- _Work to complete_: An exact copy of every entry is the required answer.

- _Dataset excerpts_:
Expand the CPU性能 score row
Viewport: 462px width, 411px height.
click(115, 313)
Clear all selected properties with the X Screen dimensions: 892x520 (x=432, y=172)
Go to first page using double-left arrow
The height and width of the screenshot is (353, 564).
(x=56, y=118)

- _Exercise answer_:
Expand the CPU性能 score row
Viewport: 462px width, 411px height.
click(115, 313)
Clear all selected properties with the X Screen dimensions: 892x520 (x=432, y=172)
Go to first page using double-left arrow
The height and width of the screenshot is (353, 564).
(x=56, y=118)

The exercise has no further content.